A)  An adaptive garbage collection algorithm takes advantage of the fact that some garbage collection algorithms work better in some situations, while others work better in other situations. An adaptive algorithm monitors the current situation on the heap and adjusts its garbage collection technique accordingly. It may tweak the parameters of a single garbage collection algorithm as the program runs. It may switch from one algorithm to another on the fly. Or it may divide the heap into sub-heaps and use different algorithms on different sub-heaps simultaneously.

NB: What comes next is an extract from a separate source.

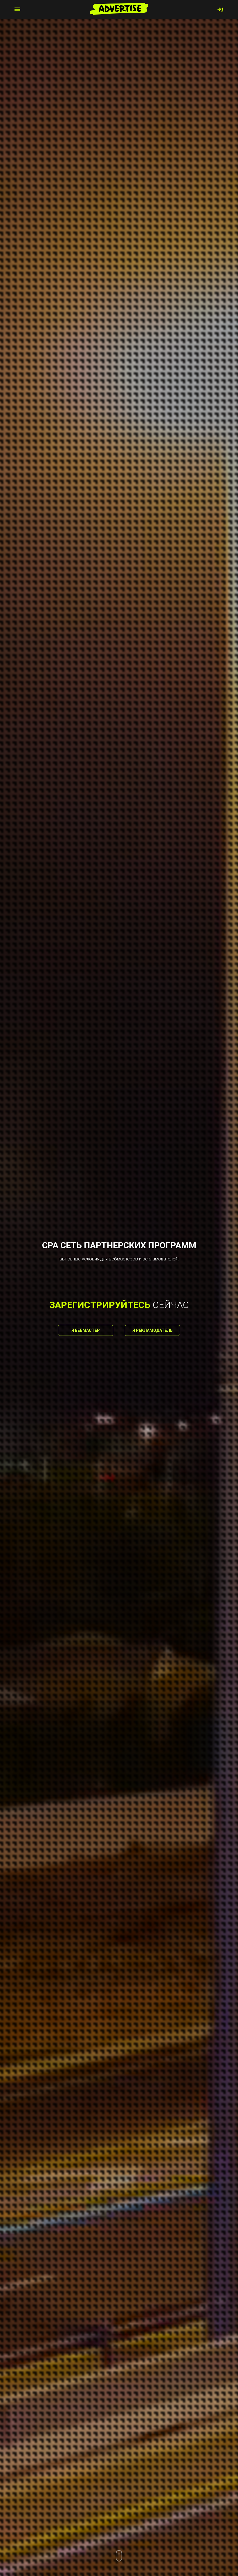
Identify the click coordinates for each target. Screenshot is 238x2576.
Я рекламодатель (152, 1330)
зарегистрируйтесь (99, 1304)
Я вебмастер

25) What is the size of a reference in JVM?
A)  The size is 4 bytes  (32 bits).

26)  What are daemon threads in a JVM?

A) A daemon thread is ordinarily a thread used by the virtual machine itself, such as a thread that performs garbage collection. The application, however, can mark any threads it creates as daemon threads. The initial thread of an application--the one that begins at main()--is a non- daemon thread.

27) When can the JVM terminate?

A) A Java application continues to execute (the virtual machine instance continues to live) as long as any non-daemon threads are still running. When all non-daemon threads of a Java application terminate, the virtual machine instance will exit. If permitted by the security manager, the application can cause its own demise, by invoking the exit() method of class Runtime or System.